Description of problem:
If the rootfs is 100% full, and the "at" command is used to create a job, it'll create /var/spool/at/a<ID> but fails to write anything to it.
Result is ... a zero-byte-sized jobfile. "atd" doesn't particularly like these, it spits out endless sequences of errors.
"at" should clean up after itself when writing the jobspec spoolfile fail
The specific rev doesn't matter much, all very similar around this.
The idea is that "writefile()" creates the jobspec file 'atomically' - i.e. _removes_ it via the "fcreated" test in panic() if things go wrong.

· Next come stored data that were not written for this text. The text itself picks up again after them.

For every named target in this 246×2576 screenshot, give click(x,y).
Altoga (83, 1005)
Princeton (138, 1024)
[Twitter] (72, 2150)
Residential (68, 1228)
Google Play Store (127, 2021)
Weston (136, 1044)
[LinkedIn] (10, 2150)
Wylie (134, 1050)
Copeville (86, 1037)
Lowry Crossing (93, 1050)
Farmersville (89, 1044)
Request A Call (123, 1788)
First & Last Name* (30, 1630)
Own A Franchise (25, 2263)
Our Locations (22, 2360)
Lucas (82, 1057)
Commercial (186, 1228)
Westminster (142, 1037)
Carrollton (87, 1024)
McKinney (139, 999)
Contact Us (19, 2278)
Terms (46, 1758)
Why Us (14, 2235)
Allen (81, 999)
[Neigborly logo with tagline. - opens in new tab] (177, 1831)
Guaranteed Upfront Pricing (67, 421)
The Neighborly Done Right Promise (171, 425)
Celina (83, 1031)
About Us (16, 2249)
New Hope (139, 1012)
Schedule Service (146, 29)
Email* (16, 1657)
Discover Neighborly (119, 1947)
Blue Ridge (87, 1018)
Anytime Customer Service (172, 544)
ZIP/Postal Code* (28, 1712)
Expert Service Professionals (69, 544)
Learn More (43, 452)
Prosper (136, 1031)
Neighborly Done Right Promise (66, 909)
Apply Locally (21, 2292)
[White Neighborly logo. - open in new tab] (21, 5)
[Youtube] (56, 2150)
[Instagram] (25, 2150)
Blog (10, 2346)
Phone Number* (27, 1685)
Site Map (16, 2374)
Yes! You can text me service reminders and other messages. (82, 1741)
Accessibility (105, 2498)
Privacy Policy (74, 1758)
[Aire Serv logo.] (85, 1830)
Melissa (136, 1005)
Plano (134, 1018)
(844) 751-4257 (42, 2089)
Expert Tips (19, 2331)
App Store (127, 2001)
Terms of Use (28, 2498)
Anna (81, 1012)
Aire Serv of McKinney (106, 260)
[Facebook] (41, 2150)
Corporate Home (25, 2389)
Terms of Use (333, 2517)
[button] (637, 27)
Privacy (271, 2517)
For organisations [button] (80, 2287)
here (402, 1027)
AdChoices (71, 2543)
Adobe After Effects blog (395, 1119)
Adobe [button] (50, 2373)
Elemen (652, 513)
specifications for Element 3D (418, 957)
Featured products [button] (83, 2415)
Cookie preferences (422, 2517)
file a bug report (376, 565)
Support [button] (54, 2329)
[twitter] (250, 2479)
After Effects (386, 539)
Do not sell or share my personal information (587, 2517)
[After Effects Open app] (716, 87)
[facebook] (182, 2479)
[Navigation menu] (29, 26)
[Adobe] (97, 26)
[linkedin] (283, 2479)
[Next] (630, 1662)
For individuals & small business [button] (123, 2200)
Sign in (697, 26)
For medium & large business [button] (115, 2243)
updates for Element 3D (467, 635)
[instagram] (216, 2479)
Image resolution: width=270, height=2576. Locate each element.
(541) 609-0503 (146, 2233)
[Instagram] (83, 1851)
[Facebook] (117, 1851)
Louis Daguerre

But idea != implementation:
223 static void
224 writefile(time_t runtimer, char queue)
[ ... ]
318 if ((fd = open(atfile, O_CREAT | O_EXCL | O_TRUNC | O_WRONLY, S_IRUSR)) ==
[ ... ]
351 if ((fp = fdopen(fd, "w")) == NULL)
352 panic("Cannot reopen atjob file");
[ ... ]
337 /* We've successfully created the file; let's set the flag so it
338 * gets removed in case of an interrupt or error.
340 fcreated = 1;
[ ... none of the writes to "FILE* fp" are error-checked ... ]
478 fprintf(fp, "\n");
479 if (ferror(fp))
480 panic("Output error");
[ ... ]
The problem here is "FILE" doing internal buffering. So assume the file got created successfully - which is easily possible even on a 100% full filesystem because it's only a directory metadata operation, and the dir contents for /var/spool/at are an already-existing block.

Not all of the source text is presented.